* [REQUIREMENT]: The copy should run from the line containing "You are a computer-use agent. This" through the last line of the entries below, exactly as written, with pictures omitted.

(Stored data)
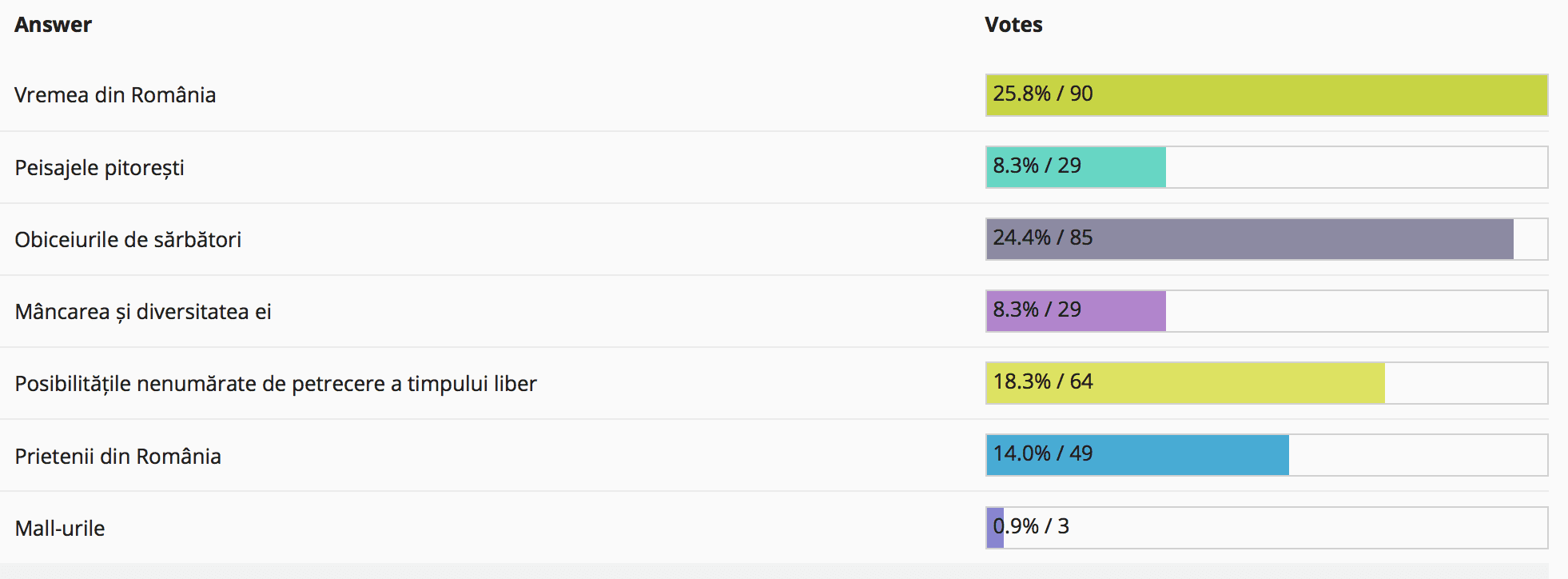The width and height of the screenshot is (1568, 579).
Task: Click the gray 24.4% / 85 bar
Action: tap(1250, 239)
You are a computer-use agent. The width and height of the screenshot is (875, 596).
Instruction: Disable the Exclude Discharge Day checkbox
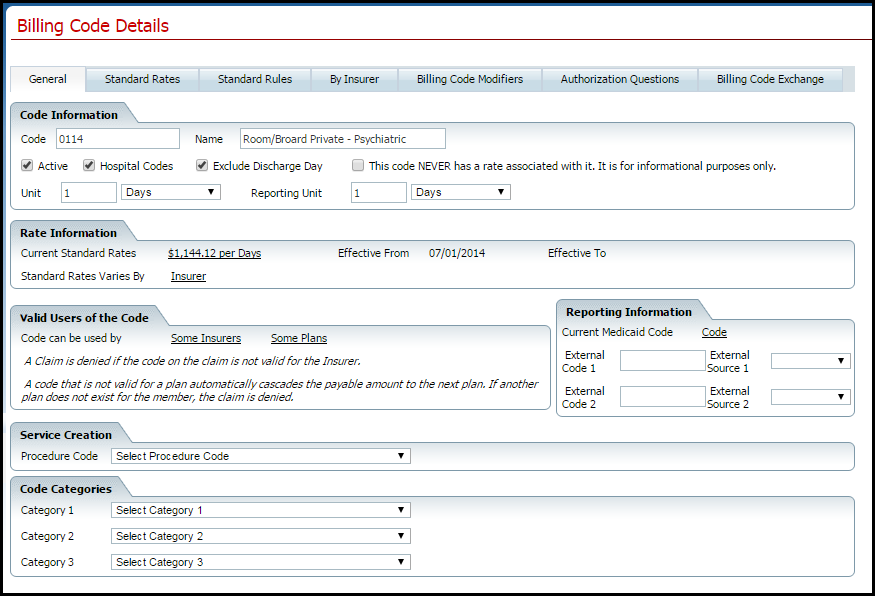tap(202, 166)
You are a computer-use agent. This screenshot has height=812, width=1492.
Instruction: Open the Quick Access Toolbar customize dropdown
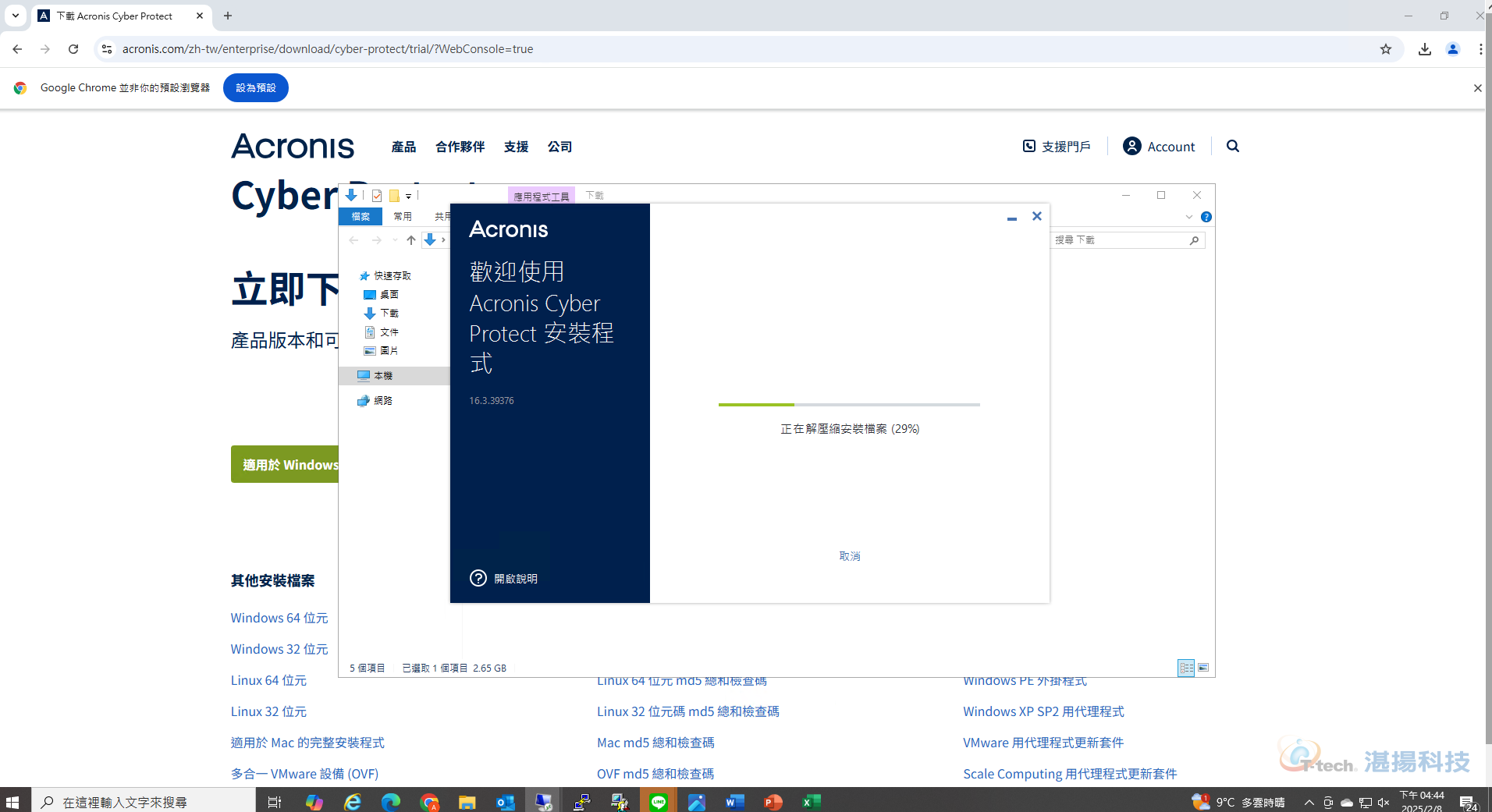pos(408,196)
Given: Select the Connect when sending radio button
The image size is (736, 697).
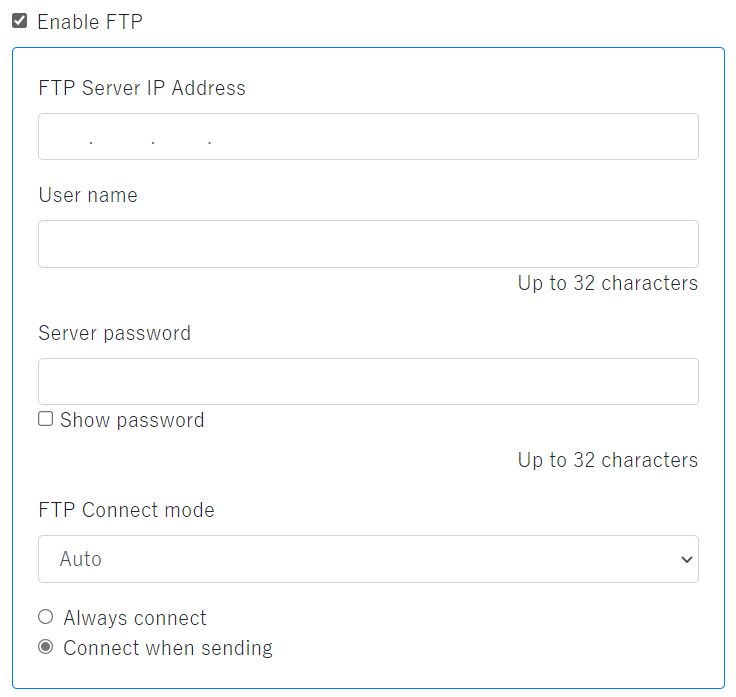Looking at the screenshot, I should coord(45,647).
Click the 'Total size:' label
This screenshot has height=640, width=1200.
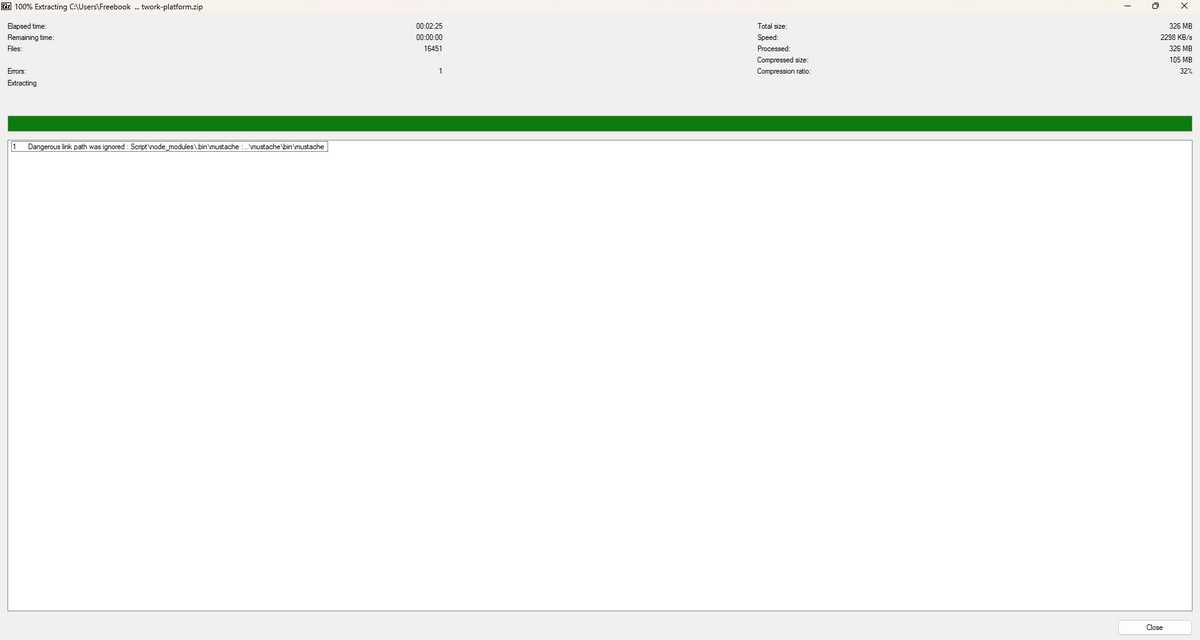pyautogui.click(x=773, y=25)

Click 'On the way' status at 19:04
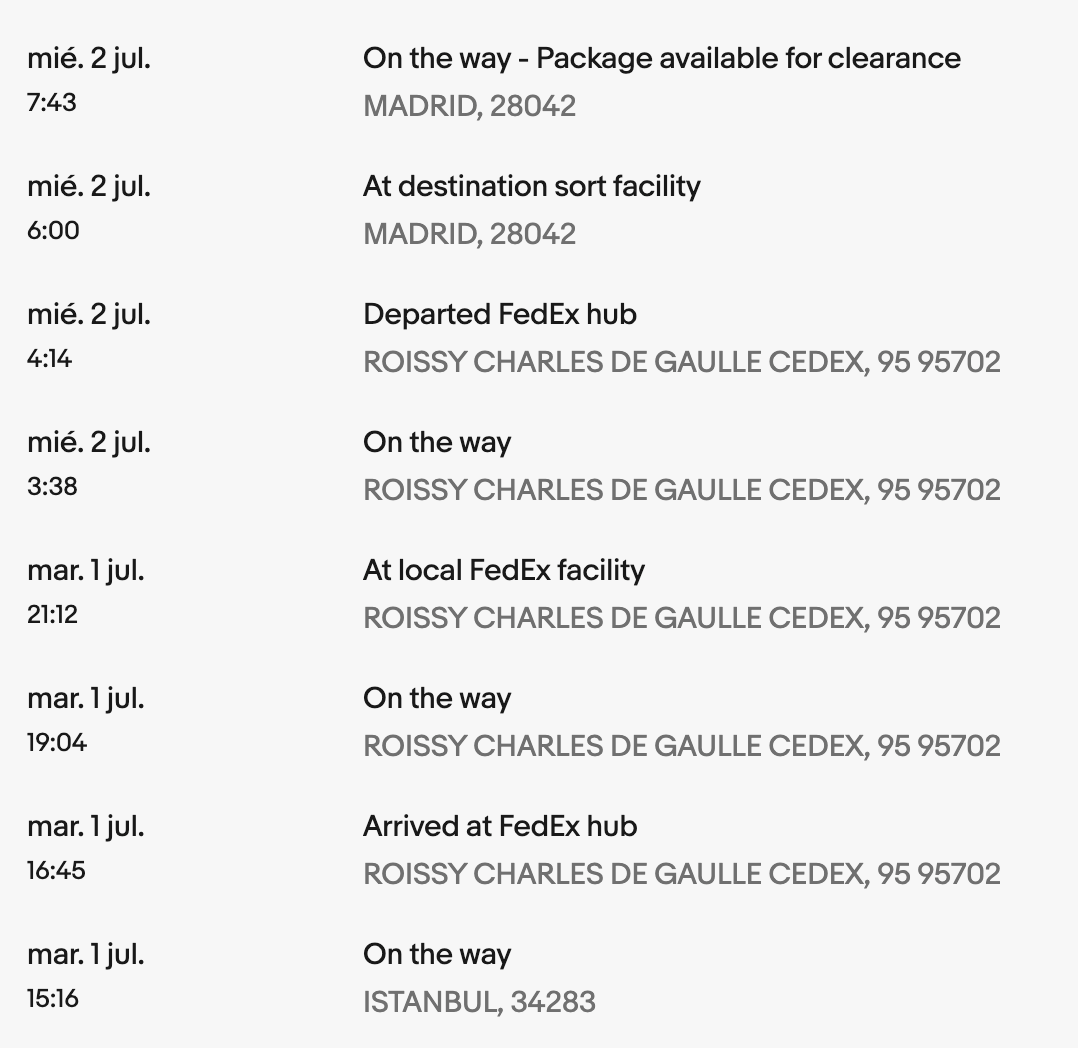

* [EXERCISE SOLUTION]:
You are a computer-use agent. This screenshot has height=812, width=1492.
Instruction: Open the Quick Access Toolbar customize dropdown
pos(408,196)
Given: Select the Connect when sending radio button
The image size is (736, 697).
Looking at the screenshot, I should coord(45,647).
Click the 'Total size:' label
This screenshot has height=640, width=1200.
pyautogui.click(x=773, y=25)

Click 'On the way' status at 19:04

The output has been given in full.